Work required
What's needed is an exact copy of all the data below, without pictures.

Information supplied
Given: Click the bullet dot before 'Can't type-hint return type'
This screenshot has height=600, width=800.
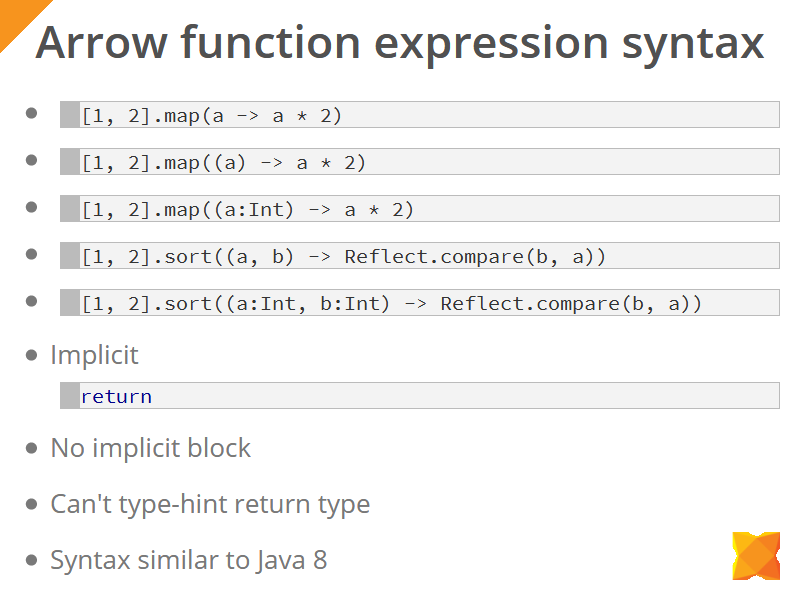Looking at the screenshot, I should 32,504.
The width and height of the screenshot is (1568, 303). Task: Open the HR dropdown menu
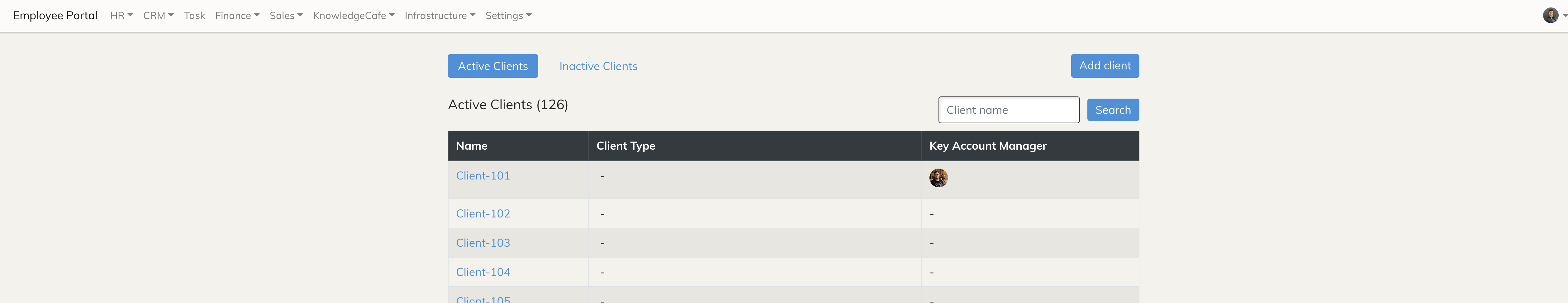point(121,15)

Your solution
Given: Click the bullet dot before 'Can't type-hint return type'
This screenshot has height=600, width=800.
Looking at the screenshot, I should 32,504.
The width and height of the screenshot is (1568, 303). Task: Open the HR dropdown menu
point(121,15)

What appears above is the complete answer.